10.3. In the event of a disaster, when the 1AZ where Server1/Server2 is located hangs, you need to intervene manually, change the configuration of Server3 to the following configuration, restart the zookeeper service of Server3, and then start Server4/Server5. Be sure to start Server3 first, and pay attention to the order.

TickTime=2000initLimit=10syncLimit=5dataDir=/data/zookeeper/datadataLogDir=/data/zookeeper/logclientPort=2181autopurge.snapRetainCount=3autopurge.purgeInterval=6server.3=172.31.26.111:2888:3888server.4=172.31.17.68:2888:3888server.5=172.31.16.33:2888:3888

10.4 Daily operating status

10.5 check the znode information that has been created

. / zkCli.sh-server 172.31.16.33 ls / Connecting to 172.31.16.33 ls 2181 [zk-permanent, zookeeper, test]

10.6 close Server1/Server2, pay attention to the order, close follow first, if you close leader first, the switch will occur.

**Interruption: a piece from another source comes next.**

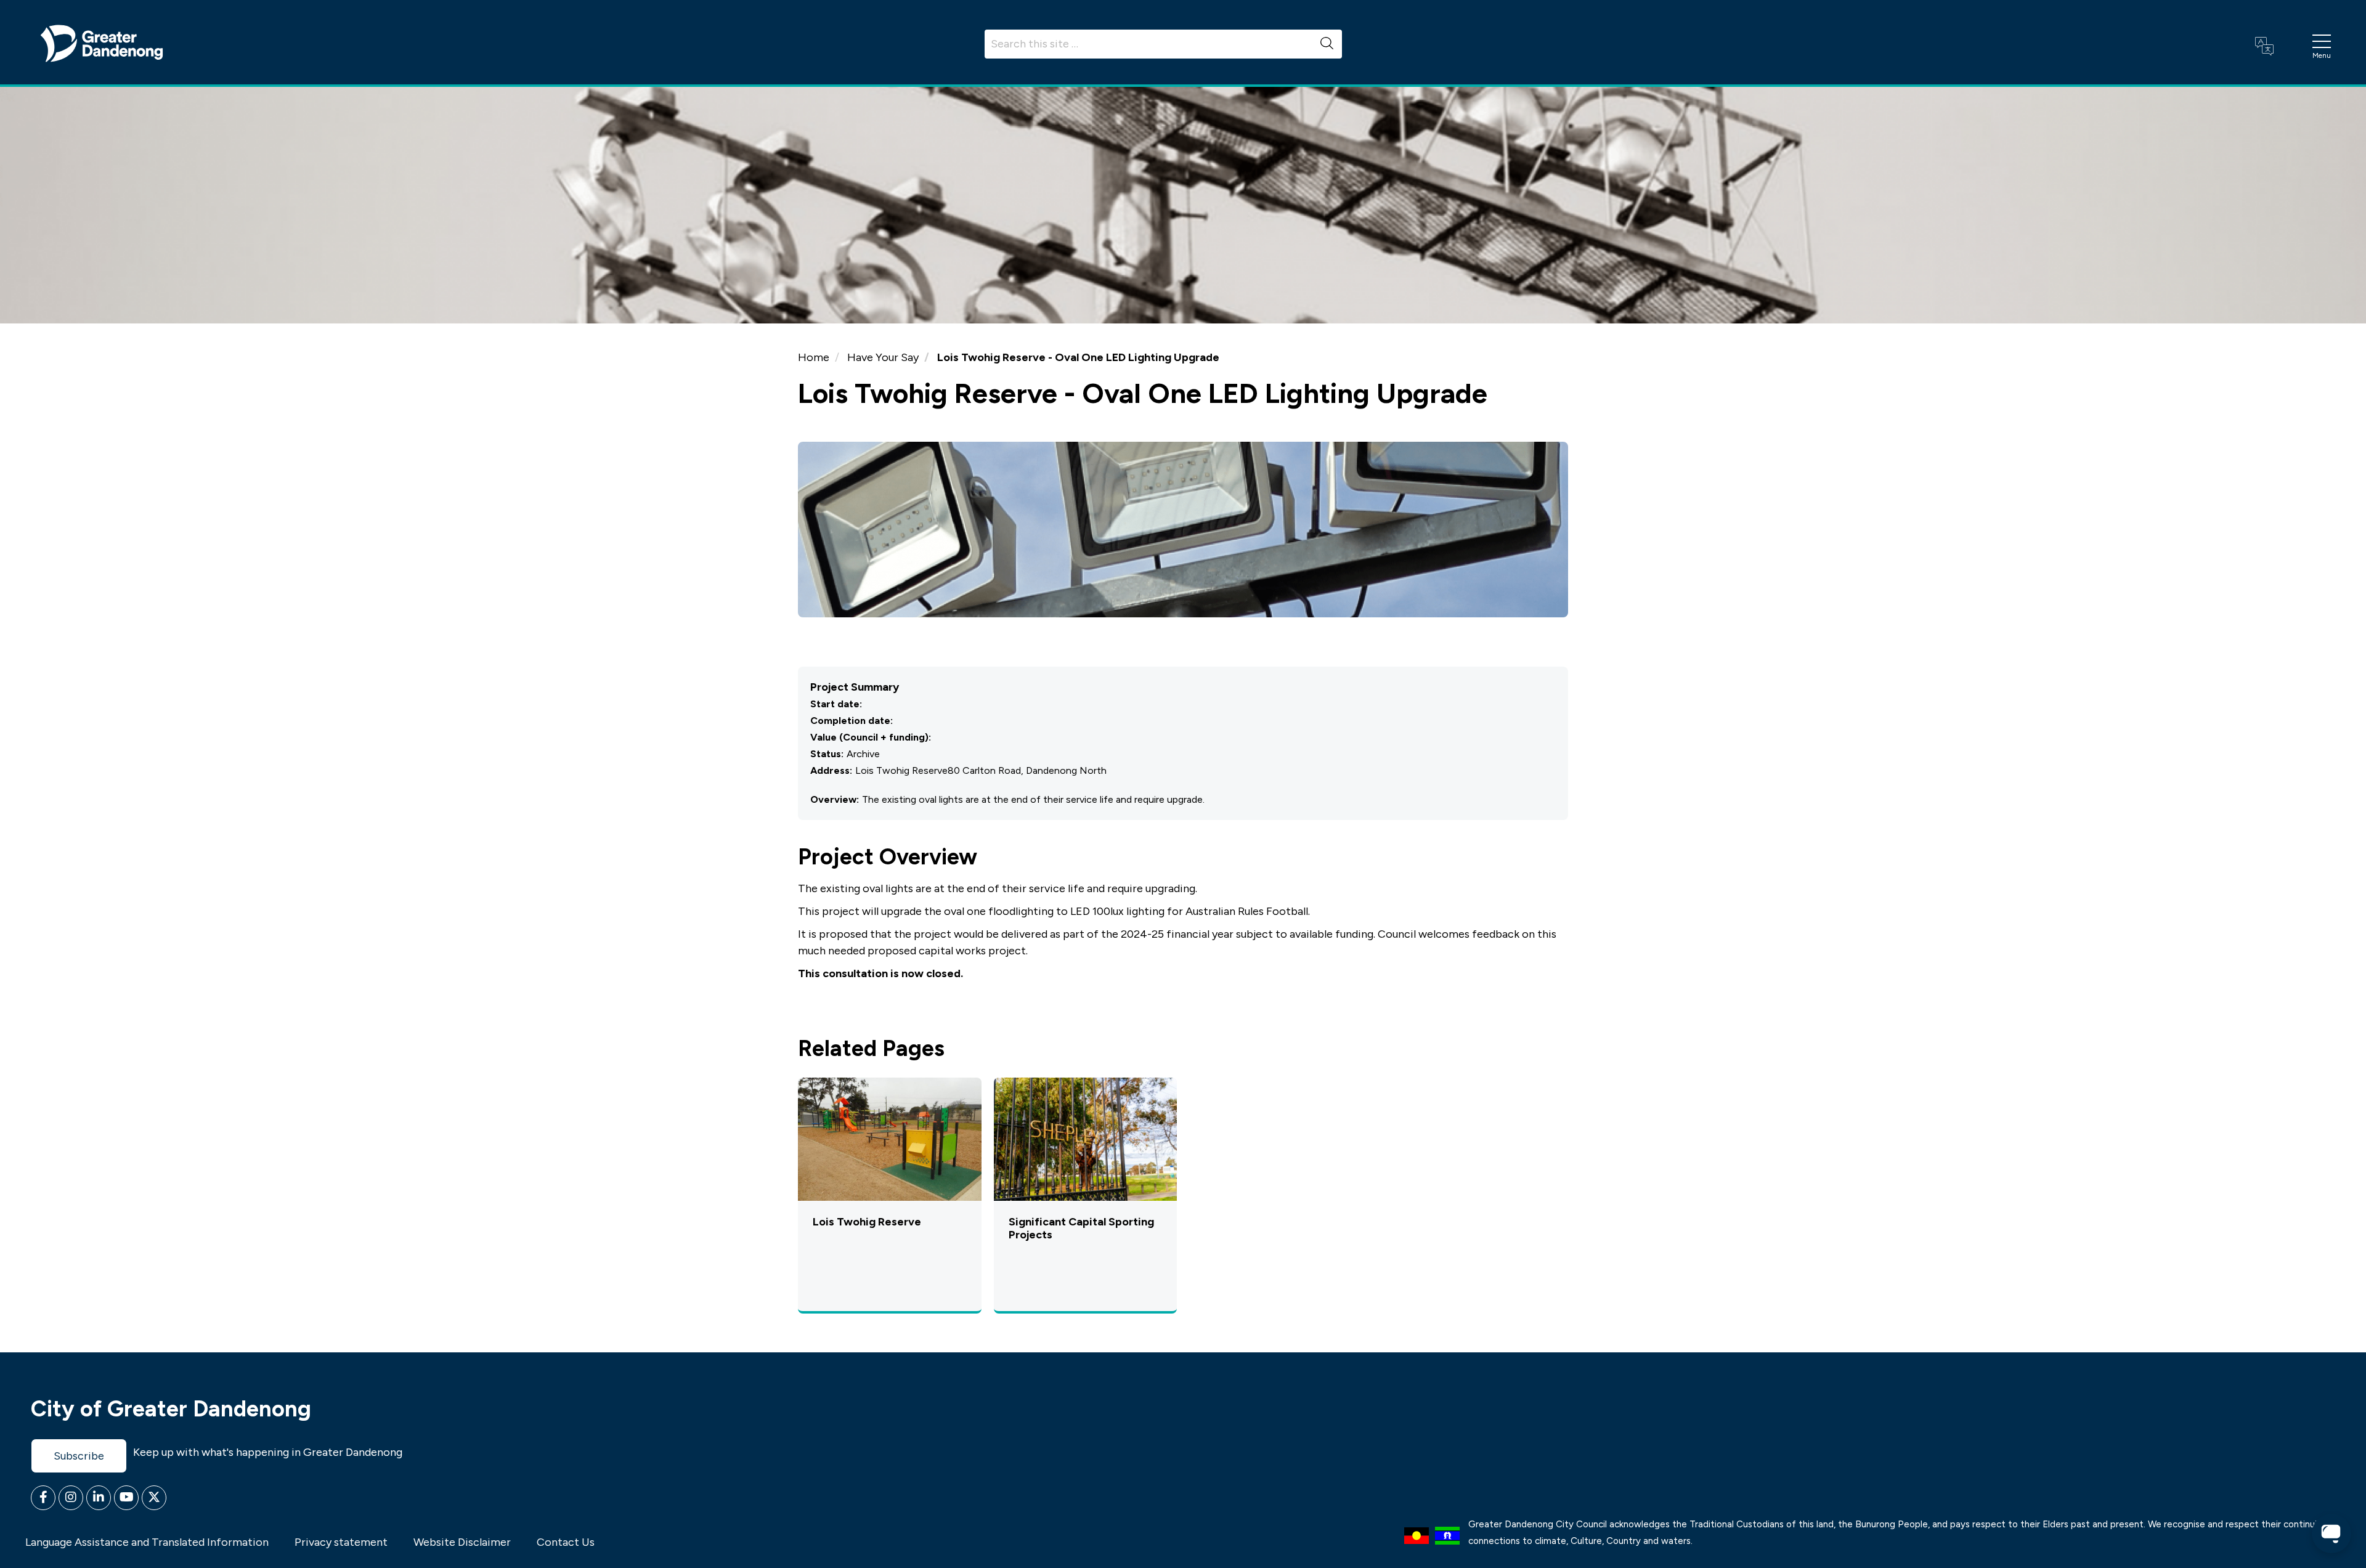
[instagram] (71, 1497)
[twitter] (154, 1497)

What we expect is that Server3 will eventually survive as follow.

11. In the end, we can see the test results, and everything is going in the direction we "take for granted".

twelve。 Finally, verify that the znode data in zookeeper still exists.

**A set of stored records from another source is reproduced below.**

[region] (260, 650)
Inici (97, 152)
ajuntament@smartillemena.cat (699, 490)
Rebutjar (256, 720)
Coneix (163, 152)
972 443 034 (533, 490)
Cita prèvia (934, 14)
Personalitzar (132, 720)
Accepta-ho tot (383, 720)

. / zkCli.sh-server 172.31.16.33 ls / Connecting to 172.31.16.33 ls 2181 [zk-permanent, zookeeper, test]

13. In fact, the data has always been in this path, as long as a node is still preserved, it will be saved.

# ls / data/zookeeper/data/myid version-2 zookeeper_server.pid

Note: be sure to make sure that the next two paths of Server4/Server5 are empty, otherwise it will appear, and Server4/Server5 identifies the old information before.

/ data/zookeeper/data/version-2/data/zookeeper/log/version-2

14. At this point, we can understand that all the data of Zookeeper is stored in the following two paths. If you need to make a backup, you can do a cp backup directly at the OS level.

DataDir=/data/zookeeper/datadataLogDir=/data/zookeeper/log

Derived from an idea, that is, if you want to do Region, Beijing (main environment) to Ningxia (disaster recovery environment) of the high availability of zookeeper how to do?

We can consider backing up the data files of zookeeper in Beijing regularly and importing them into the environment of Ningxia.

Specific steps:

Welcome to subscribe "Shulou Technology Information " to get latest news, interesting things and hot topics in the IT industry, and controls the hottest and latest Internet news, technology news and IT industry trends.

*The comments in the above article only represent the author's personal views and do not represent the views and positions of this website. If you have more insights, please feel free to contribute and share.